La guitare disparaît et la seconde d'après, je me retrouve face à lui, les yeux arrondis de surprise et les joues brûlantes de honte. Mes jambes passent par-dessus les accoudoirs du fauteuil tandis que les coudes de Silas se posent sur mes cuisses et que ses mains englobent mon visage. Ses pouces effacent chaque larme qui perle alors qu'il se redresse, le dos droit afin que nos regards s'accrochent.

— Bon sang, mais qu'est-ce qu'il t'arrive, Kasper ?

Sa voix est basse, légèrement inquiète et je me sens coupable. Je suis parfaitement conscient que ma réaction est disproportionnée. J'ai surtout l'impression que le stress des derniers jours me quittent enfin, que mon cœur réclame d'être comblé et que Silas est le seul capable de m'offrir ce que je cherche.

— Je... j'ai... embrasse-moi, soufflé-je désespérément.

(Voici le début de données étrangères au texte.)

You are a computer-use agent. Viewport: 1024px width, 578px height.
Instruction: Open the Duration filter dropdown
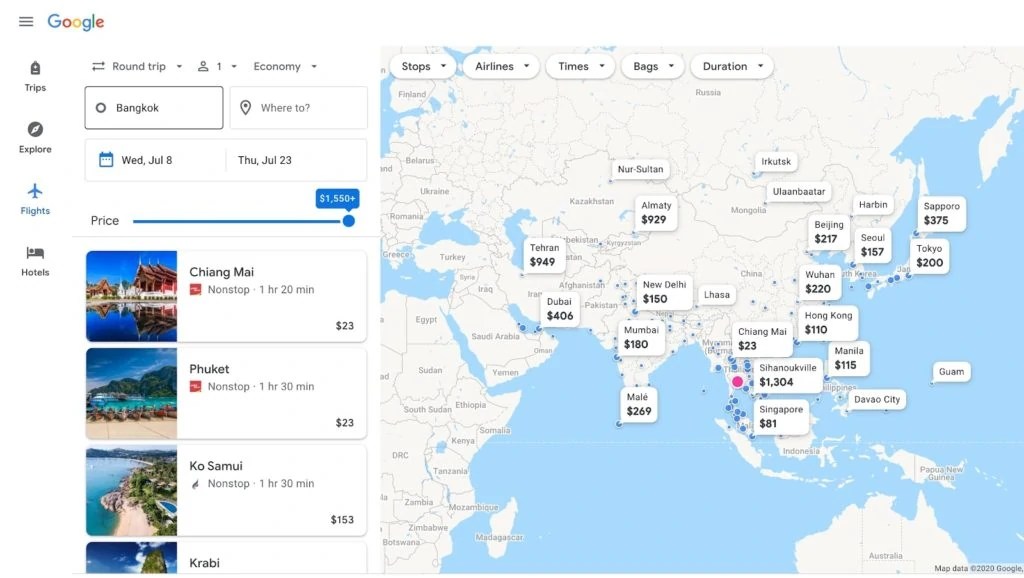731,66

Je le suis, désespéré. Je le suis plus que jamais parce que je le désire et je suis terrifié à l'idée qu'il me dise que ce n'est toujours pas le moment pour ça. Si ça ne l'est pas maintenant, alors que nous sommes tous les deux, chez lui, que rien ni personne ne pourra nous entraver, alors ce sera quand ?
Il m'observe pendant quelques secondes, les sourcils légèrement haussés, les lèvres pincées et j'ai la désagréable intuition qu'il va me repousser. Pourtant, les commissures de ses lèvres s'étirent un peu et son visage s'approche davantage.

— Tout ce que tu veux, my lovely heart.

Sa bouche trouve la mienne avec une infinie délicatesse, me faisant soupirer de soulagement. Mes bras s'enroulent autour de sa nuque tandis que ses paumes se placent dans le creux de mes reins, me faisant glisser davantage contre son torse. Nos lèvres se meuvent dans un baiser humide et enflammé. Sa langue titille la mienne, la cherche et la chatouille, tandis que mes larmes cessent et que mon cœur explose de joie.

— Kas..., soupire-t-il contre ma bouche.

Un léger grognement lui répond. Mes yeux sont clos, si serrés que des étoiles blanches dansent sous mes paupières.

— Je te désire, susurre-t-il en léchant ma bouche. Je pense que si tu ne m'arrêtes pas, je ne parviendrai pas à me retenir cette fois.

Ses mains exercent une pression plus forte dans le bas de mon dos, à tel point que mon entrejambe se presse contre son ventre. Un gémissement m'échappe, mon corps frissonne et tremble entre ses bras.
S'il savait... je ne veux pas qu'on cesse, mais j'appréhende aussi.
Ses baisers redessinent l'arête de ma mâchoire, jusqu'à finir dans mon cou. Ses lèvres aspirent doucement ma peau, la malmènent avec délicatesse.

— Alors ne t'arrêtes pas, soufflé-je en passant mes doigts dans ses cheveux.